Apple Arcade continue de financer le développement de jeux originaux, mais c'est beaucoup plus sporadique. Le constructeur a aussi annulé dans la foulée de nombreux projets, comme l'a raconté le site MobileGamer, et fait bien des mécontents chez les studios. Le service est désormais clairement orienté vers les jeux familiaux connectés à des univers connus comme Hello Kitty. Pas ou peu de prise de risques.

Il arrive encore à Apple Arcade de faire des coups, à l'image de Pocket Card Jockey de Game Freak (les développeurs des jeux Pokémon), adapté du jeu sorti sur 3DS à l'époque. Mais l'accent est clairement mis sur la rétention et l'engagement ; les titres plus courts, qui racontent une histoire ou qui nécessitent un effort de la part du joueur — ce qui faisait tout le sel d'Apple Arcade à ses débuts — ne sont plus la priorité du service. Dommage : ils ne sont pas non plus les bienvenus dans l'App Store, paradis des attrape-gogos ne cédant aucune place aux jeux plus fragiles.

Apple Arcade Vision Pro

Apple Arcade pouvait-il réellement se rêver en une sorte de « HBO du jeu mobile » ? On ne joue pas sur son iPhone comme on joue avec une console ou un PC, les sessions sont plus courtes, on prête peut-être moins d'attention à ce qui se passe sur l'écran… Les raisons sont multiples à ce changement de stratégie, et certaines peuvent même s'entendre du point de vue d'Apple.

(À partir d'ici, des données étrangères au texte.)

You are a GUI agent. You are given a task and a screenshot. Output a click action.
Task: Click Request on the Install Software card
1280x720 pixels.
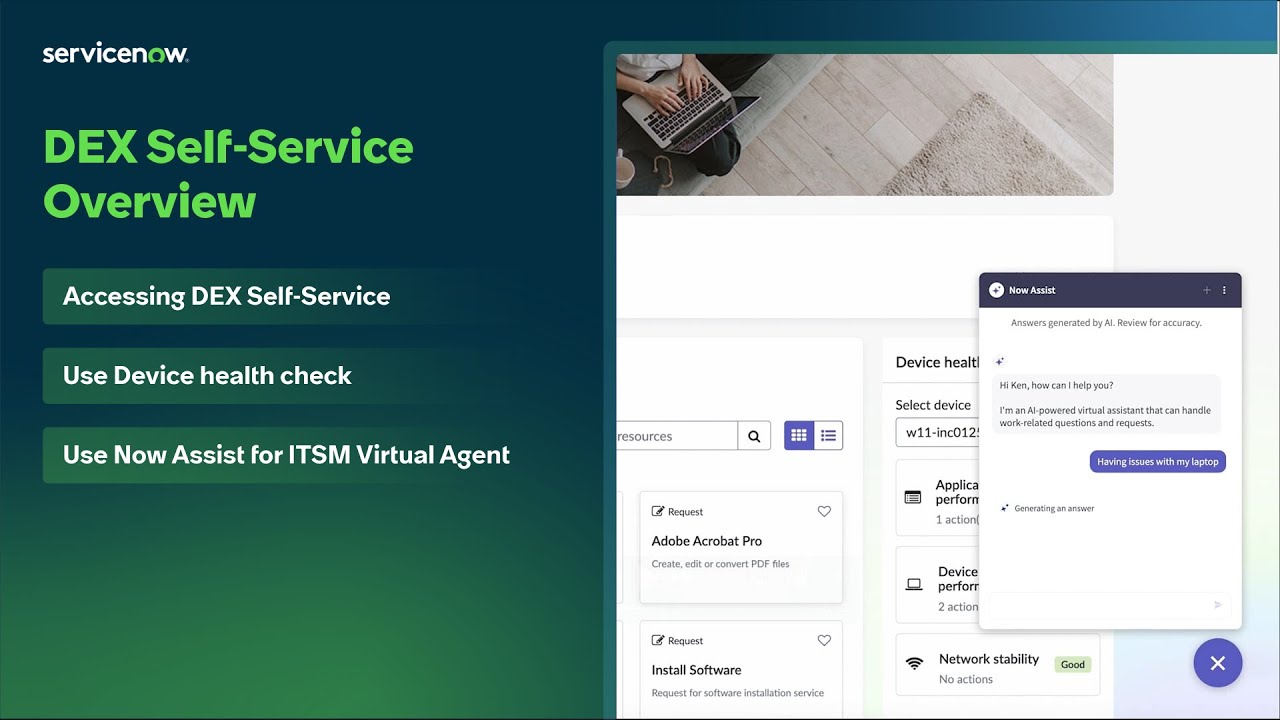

Moins du côté des développeurs, qui avaient probablement espéré qu'Apple Arcade allait leur donner les moyens de concevoir les jeux ambitieux dont ils rêvaient. Mais le Père Noël n'existe pas, surtout quand il a la tête de Tim Cook.

Netflix en embuscade

L'histoire aurait pu s'arrêter là, mais un autre acteur s'est lancé sur ce même créneau : Netflix, qui a dévoilé son propre service de jeux sur abonnement fin 2021. Des titres très modestes pour commencer, et même franchement pas géniaux, mais le service de streaming a les moyens de son ambition et surtout, une feuille de route qu'il semble respecter.

Le catalogue ne cesse de s'étoffer avec de sacrés clients comme Monument Valley, Twelve Minutes, TMNT: Shredder's Revenge, Hades, ou encore rien moins que la trilogie GTA adaptée aux écrans mobiles. Netflix a aussi cassé la tirelire pour acheter des studios, à l'image de Night School (Oxenfree II: Lost Signals), et même pour en créer ex nihilo.

Netflix jeux

La plateforme mise sur un mix entre jeux originaux, classiques et titres adaptés de ses programmes vedettes. Difficile de dire si le succès est au rendez-vous, néanmoins Netflix cherche d'abord et avant tout à créer une offre alternative pour que ses abonnés restent dans l'écosystème — ce n'est pas une fin en soi. Cette concurrence nouvelle aurait même forcé Apple à reconsidérer, une fois encore, la stratégie d'Apple Arcade, toujours selon MobileGamer.

Alors verra-t-on un nouveau pivot d'Apple Arcade dans les prochains mois ? Si Netflix continue d'améliorer son offre et à sortir quelques gros lapins de son chapeau, ça n'a rien d'impossible. Au bénéfice des développeurs et des joueurs.